Fixed-income rates seem to be languishing in low single-digit ranges so fund managers are drumming up ideas to keep investors confident in the sector.

Loomis, Sayles & Co., based in Boston, is the latest to do so. The company, which manages funds for institutional and mutual fund clients, launched the Loomis Sayles Absolute Strategies fund (LSYX). The fund takes a global absolute return-oriented fixed-income strategy. It is designed to be an all-weather product for investors looking for consistent returns through all market conditions, the company announced last Wednesday.

Loomis launched the fund in response to interest rates that have been falling for some time, and are expected to decline further, Matthew Eagan, a co-manager of Loomis Sayles’ Multisector Bond funds, said in a phone call on Wednesday. Those investing conditions made it hard for institutional and mutual fund investors alike to reach their return hurdles, Eagan said.

“We had to get away from benchmark investing, the core aggregate,” he said. “We asked: ‘How can we make money and not be concerned with significant constraints, and not be tied to an unfavorable benchmark?’”

The answer, as Eagan and the funds two other co-managers see it, is to set absolute return goals of 6% to 7%, or 2% to 4% basis points over the London Interbank Offered Rate (Libor), whichever is greater. The Libor now yields just 0.78%, so now would be a good time to seek returns of 4% over that benchmark.

“The idea there is that is an attractive all-in return,” Eagan said. Along with co-managers Kevin Kearns, a senior derivatives strategist and Todd Vandam, a senior credit strategist, Eagan says he will pursue a range of securities, including government, sovereign, corporate, currencies, securitized assets and derivatives.

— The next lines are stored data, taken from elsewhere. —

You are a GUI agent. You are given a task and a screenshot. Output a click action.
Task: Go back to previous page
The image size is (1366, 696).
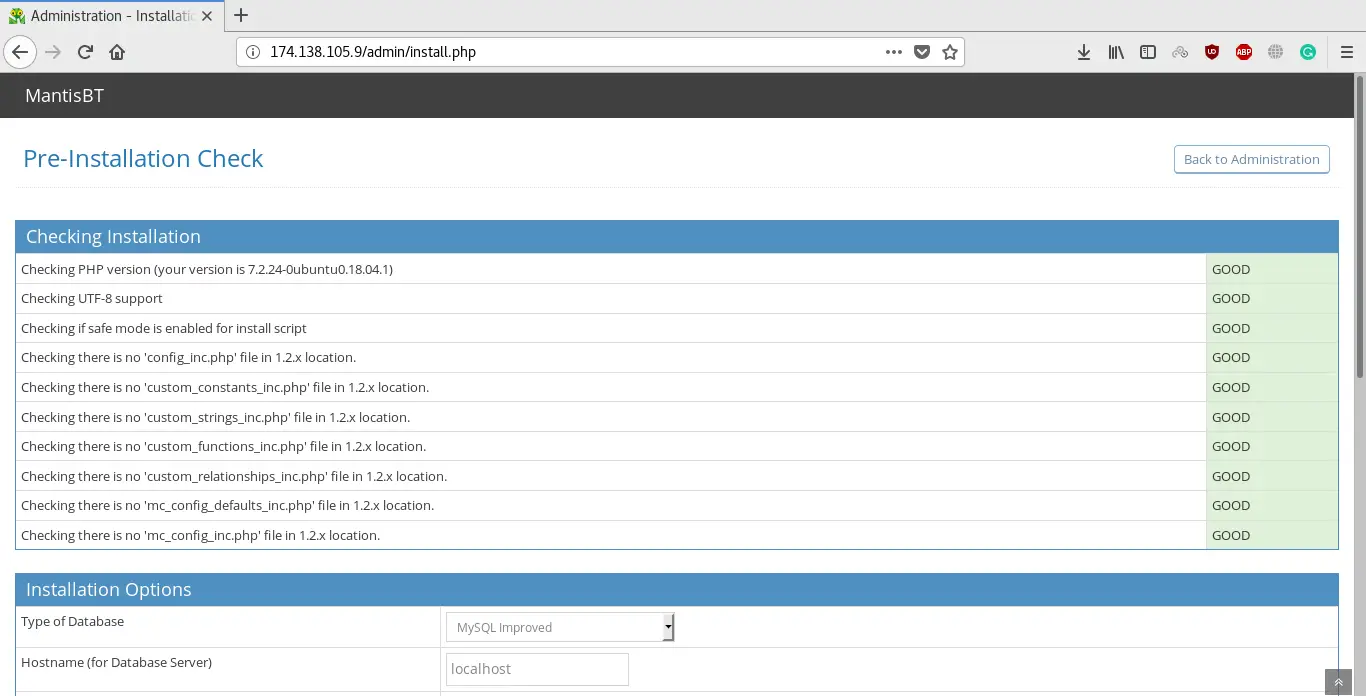tap(20, 52)
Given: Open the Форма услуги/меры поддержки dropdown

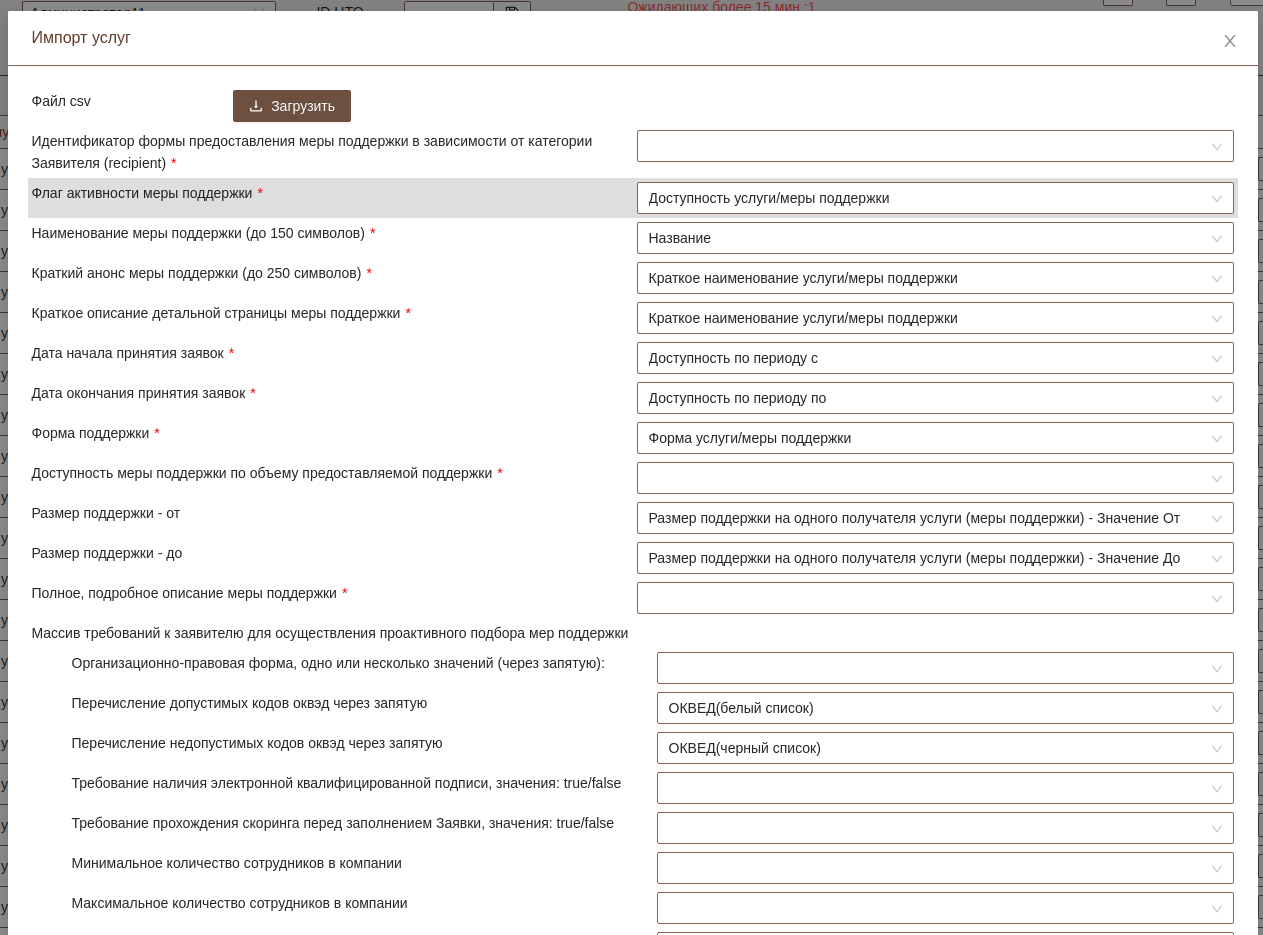Looking at the screenshot, I should 934,438.
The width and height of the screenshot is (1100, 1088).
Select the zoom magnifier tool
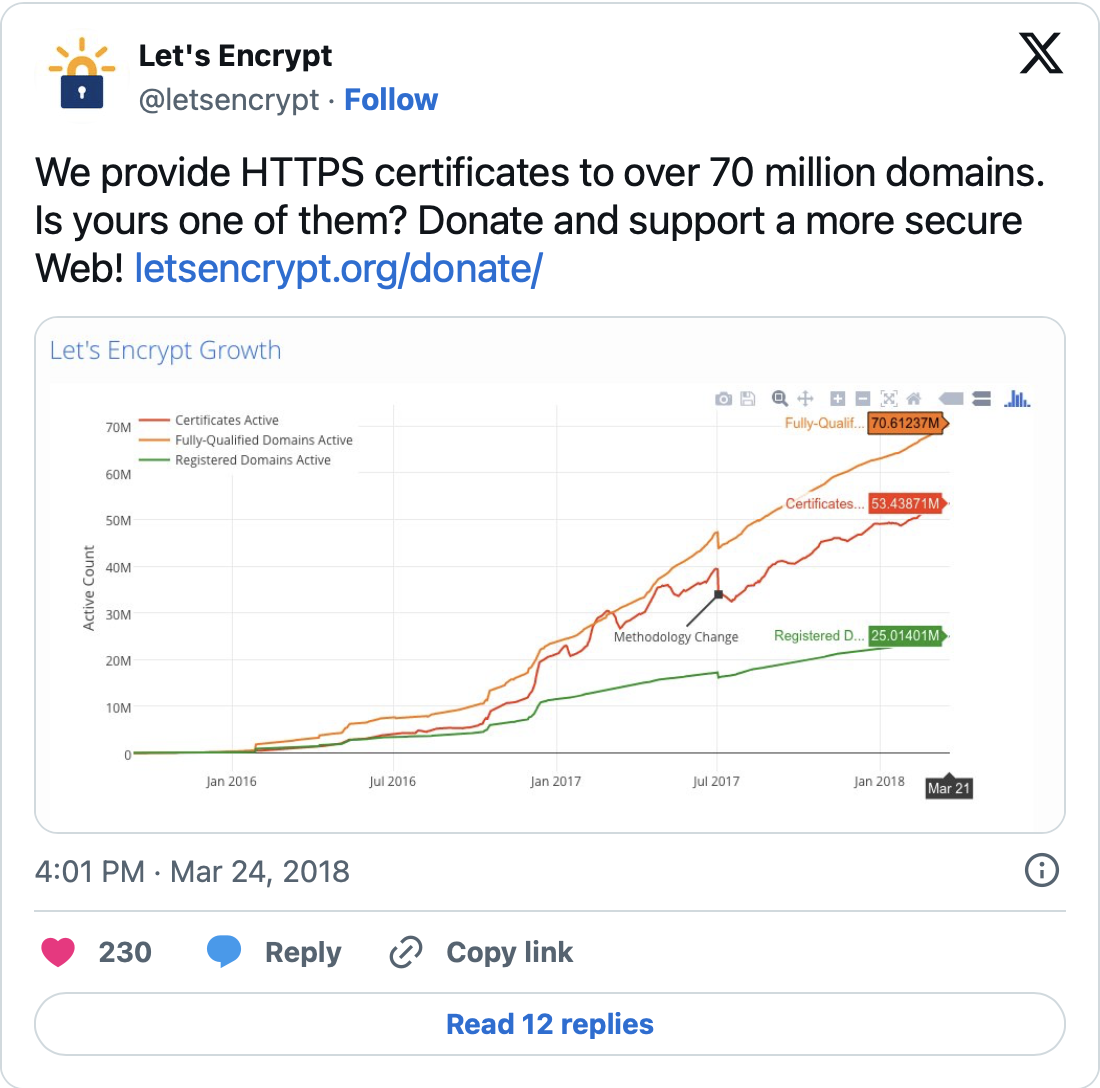tap(780, 399)
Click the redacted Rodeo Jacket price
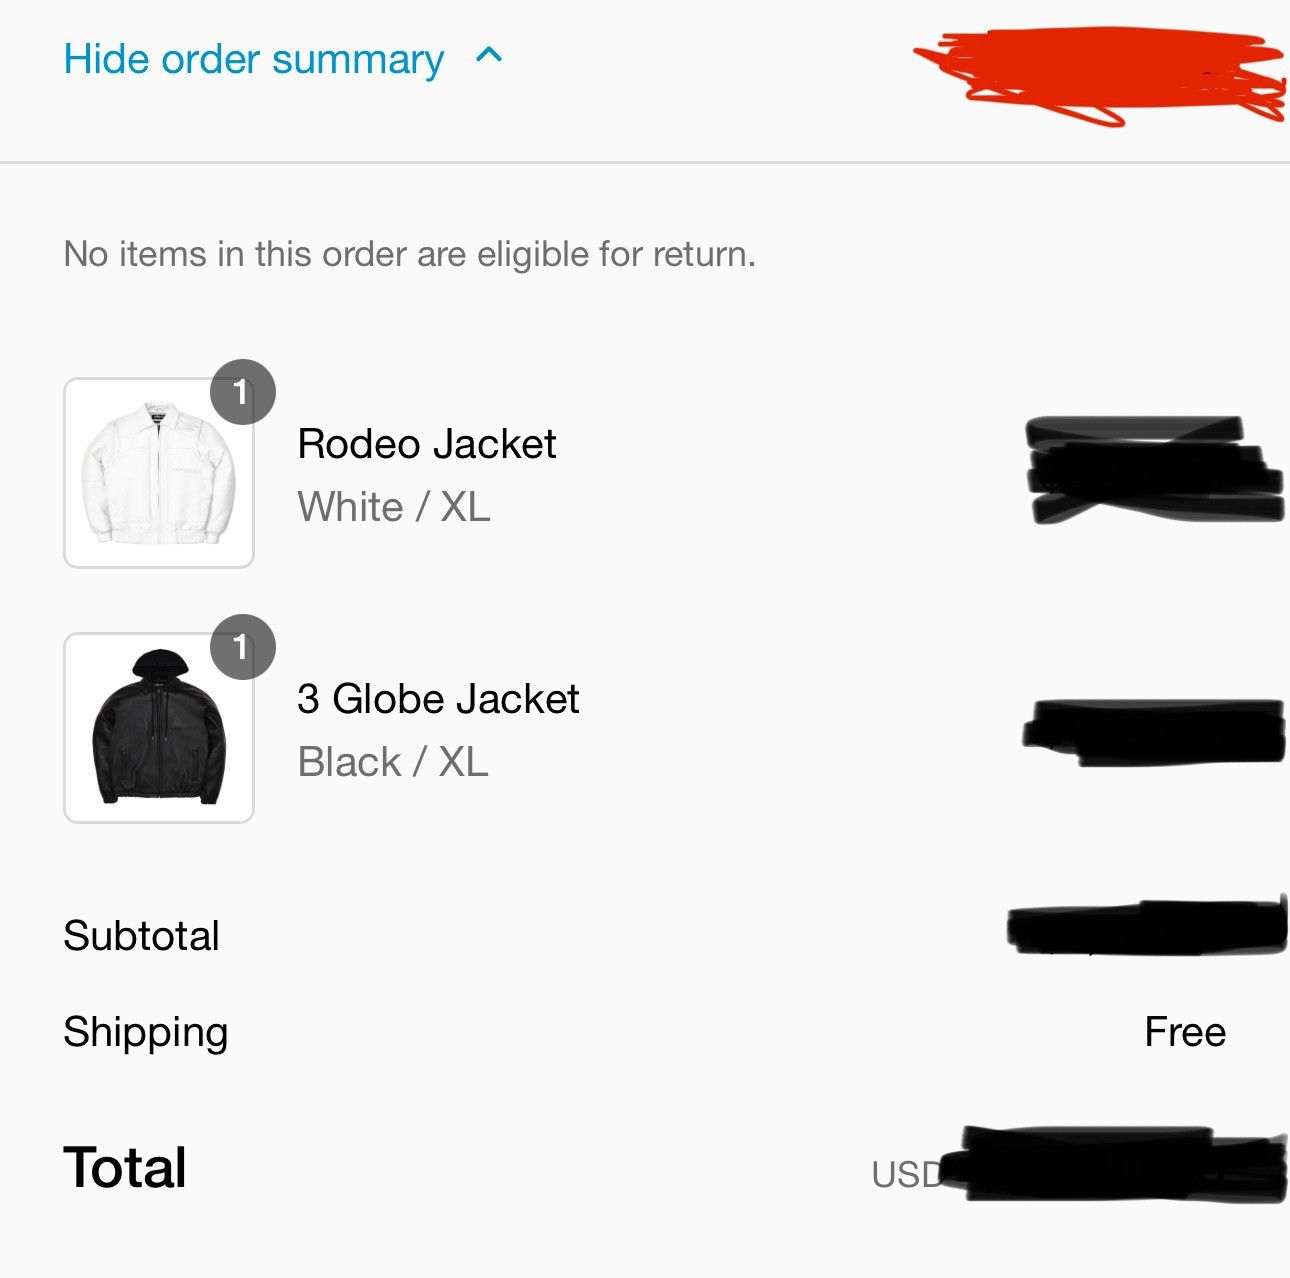Screen dimensions: 1290x1278 point(1154,470)
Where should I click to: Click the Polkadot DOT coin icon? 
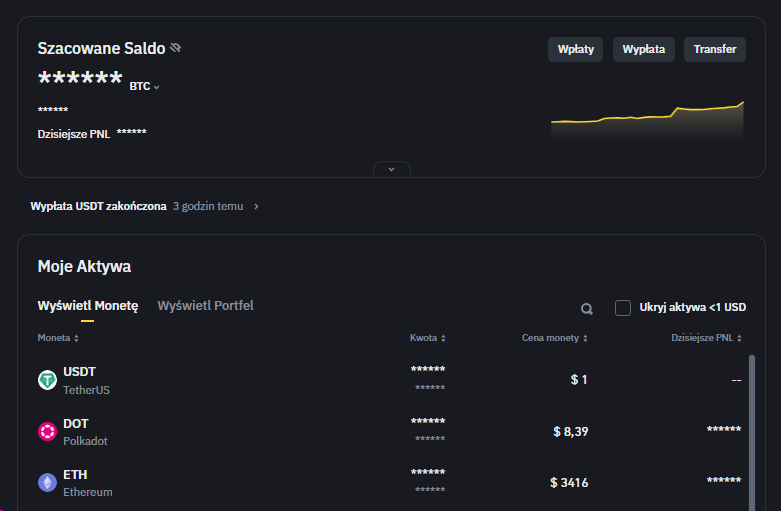pos(47,432)
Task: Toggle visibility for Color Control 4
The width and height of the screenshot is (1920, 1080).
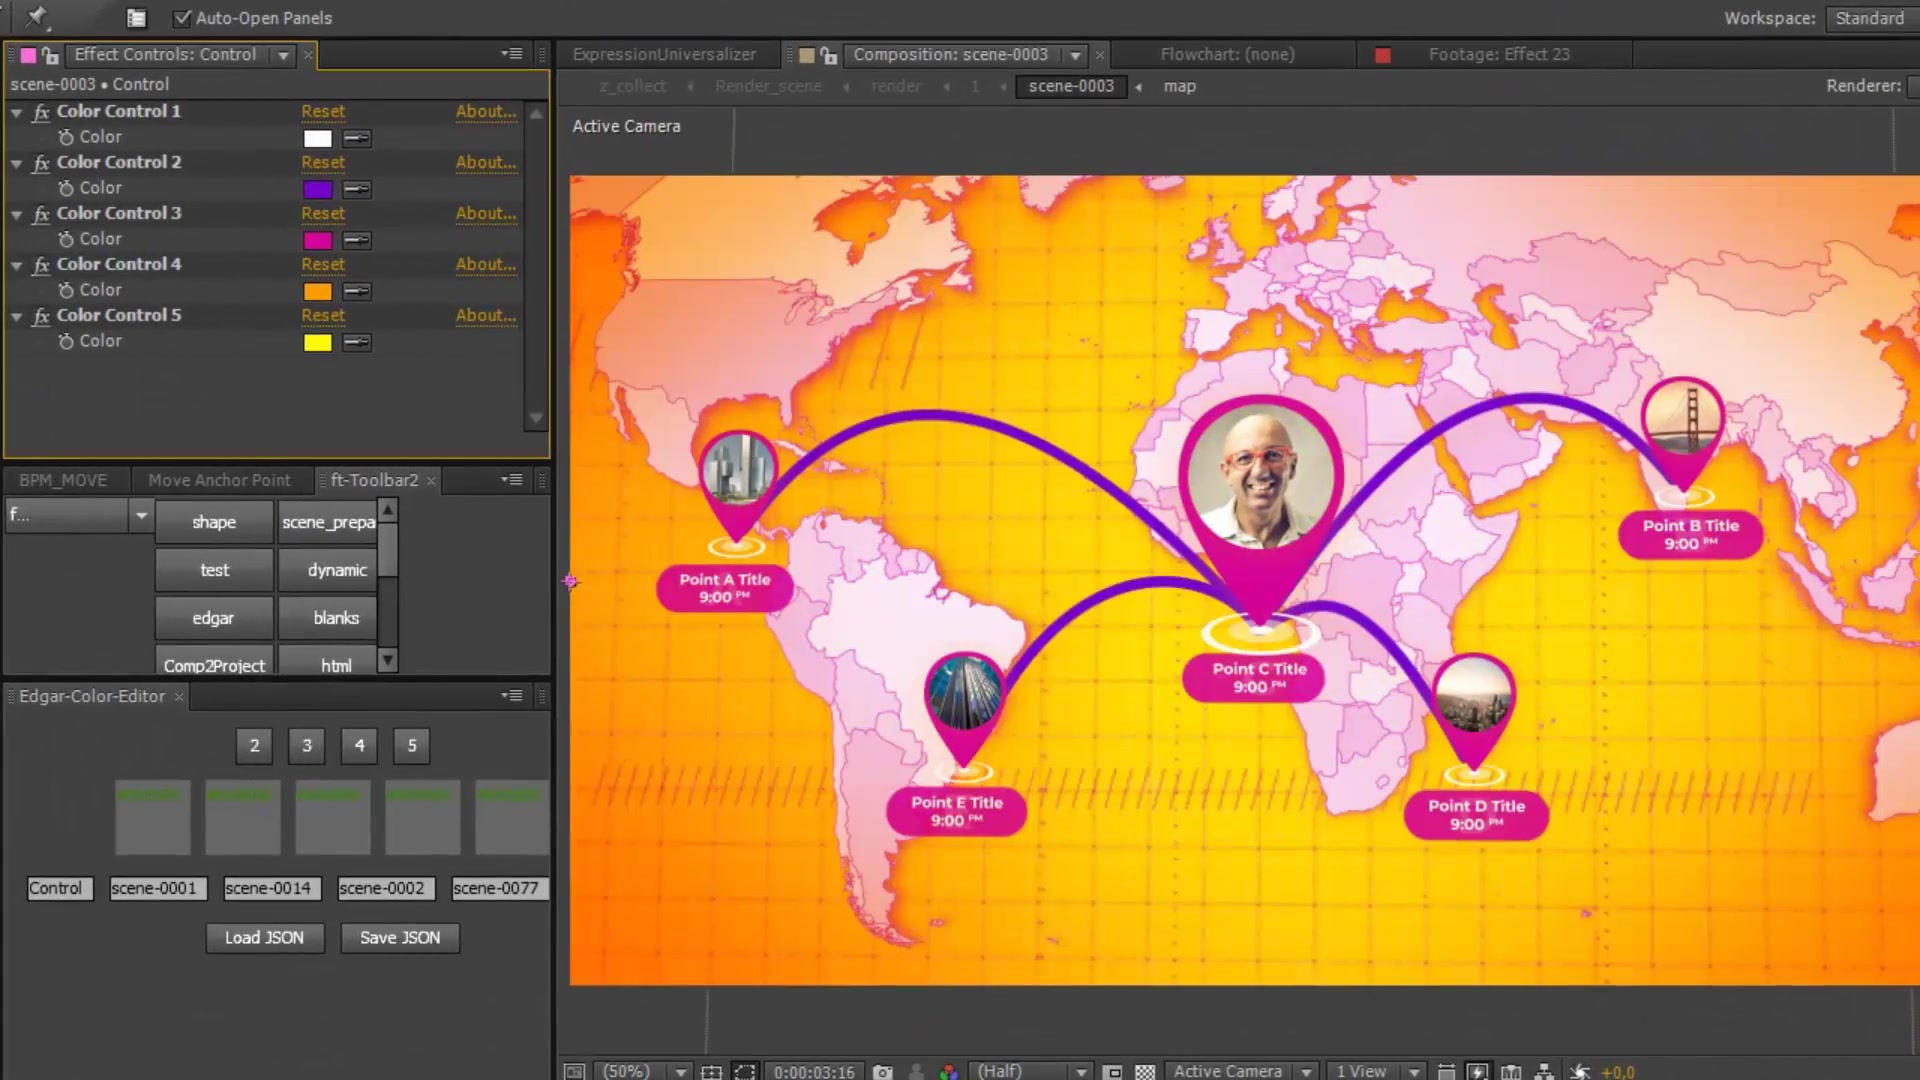Action: 40,262
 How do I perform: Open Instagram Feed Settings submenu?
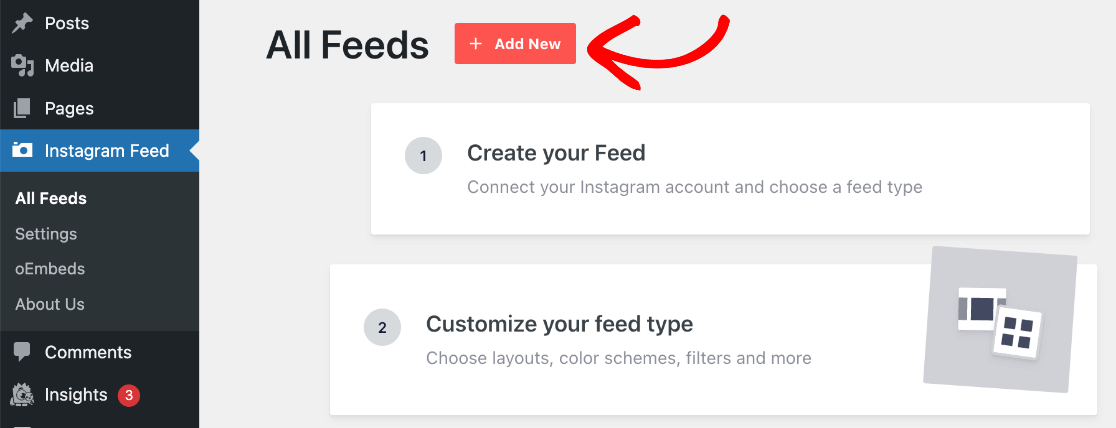(x=46, y=234)
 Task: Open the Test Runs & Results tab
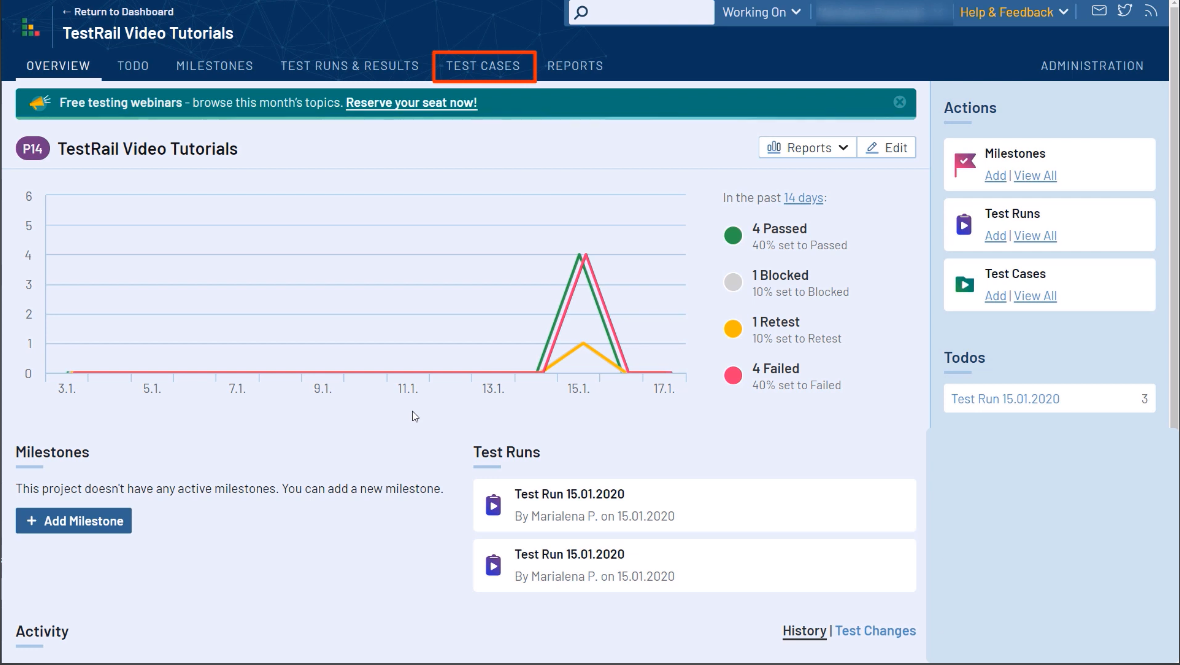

Traditional securitized asset groups like commercial mortgage-backed securities and residential mortgage-backed securities are attractive because issuers with decent fundamentals are still available as value investments. They had been abandoned along with the more risky collateralized-debt obligations, according to Eagan.

Elsewhere, economies like China represent resilient opportunities in both the emerging market and currency categories. Although economic growth in China is expected to cool from its red-hot pace, the country is still expected to maintain high single-digit growth in 2011. On the currency side, the dollar will generally decrease against rising economies like China, whose currency investments are currently below their actual value. Also, the Chinese employment market is beginning to tighten up, meaning wages will have to accelerate eventually.

Coincidentally, Loomis, Sayles launched the fund just as fixed-income investors seemed to make a sharp reversal in their outlook for the sector. The Investment Company Institute reported on Wednesday that U.S. bond funds had $8.62 billion in withdrawals for the week ended Dec., 15, up from $1.66 billion the week before. Those withdrawals represent the largest since the week ended Oct. 15, 2008, when investors pulled about $17.6 billion from bond funds, according to press reports.

Clearly, though, Loomis Sayles is not going to pay heed to the weekly ups and downs of bond market activity with this fund. 

“We’ve been working on this strategy for five years now,” Eagan said. “It gets away from benchmark looks to make money as more volatility is coming down the line.”